In general, learners can be instantiated without providing any additional parameters. We’ve tried to provide sensible defaults for each learner; however, if you would like to modify the learners’ behavior, you may do so by instantiating learners with different parameters.
sl3
Learners support some common parameters that work
with all learners for which they are applicable:
covariates
: subsets covariates before fitting. This
allows different learners to be fit to the same task with different
covariate subsets.
outcome_type
: overrides the
task$outcome_type
. This allows different learners to be fit
to the same task with different outcome_types.
...
: abitrary parameters typically passed directly
to the internal learner method. The documentation for each learner will
direct to the appropriate function documentation for the learner
method.
sl3
defines two special learners, Pipeline
and Stack
, that allow learners to be composed in a flexible
manner.
A pipeline is a set of learners to be fit sequentially,
where the fit from one learner is used to define the task for the next
learner. There are many ways in which a learner can define the task for
the downstream learner. The chain
method defined by
learners defines how this will work. Let’s look at the example of
pre-screening variables. For now, we’ll rely on a screener from the
SuperLearner
package, although native sl3
screening algorithms will be implemented soon.

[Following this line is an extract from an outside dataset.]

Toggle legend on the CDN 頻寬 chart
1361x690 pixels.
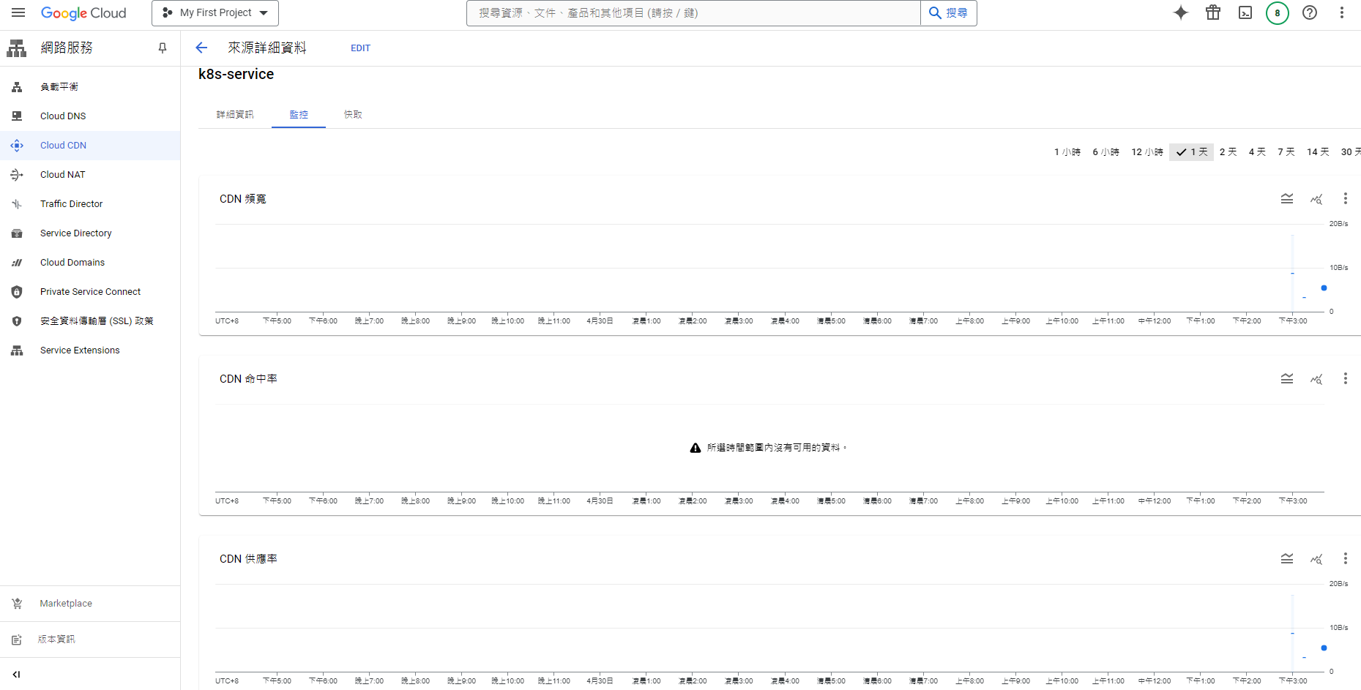coord(1286,199)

Below, we generate a screener object based on the
SuperLearner
function screen.corP
and fit it
to our task. Inspecting the fit, we see that it selected a subset of
covariates:
screen_cor <- Lrnr_pkg_SuperLearner_screener$new("screen.corP")
screen_fit <- screen_cor$train(task)
print(screen_fit)
## [1] "Lrnr_pkg_SuperLearner_screener_screen.corP"
## $selected
## [1] "parity" "gagebrth"
Now, chain
may be called on this learner fit to define a
downstream task:
screened_task <- screen_fit$chain()
print(screened_task)
## An sl3 Task with 1441 obs and these nodes:
## $covariates
## [1] "parity" "gagebrth"
##
## $outcome
## [1] "haz"
##
## $id
## NULL
##
## $weights
## NULL
##
## $offset
## NULL
##
## $time
## NULL
As with predict
, we can omit a task from the call to
chain
, in which case the call defaults to using the same
task that was used for training. We can see that the chained task
reduces the covariates to the subset selected by the screener. We can
fit this new task using the lrnr_glm
we defined above:
screened_glm_fit <- lrnr_glm$train(screened_task)
screened_preds <- screened_glm_fit$predict()
head(screened_preds)
## [1] 0.38084472 0.38084472 0.29887623 0.29887623 0.29887623 -0.00987784
The Pipeline
class automates this process. It takes an
arbitrary number of learners and fits them sequentially, training and
chaining each one in turn. Since Pipeline
is a learner like
any other, it shares the same interface. We can define a pipeline using
make_learner
, and use train
and
predict
just as we did before:
sg_pipeline <- make_learner(Pipeline, screen_cor, lrnr_glm)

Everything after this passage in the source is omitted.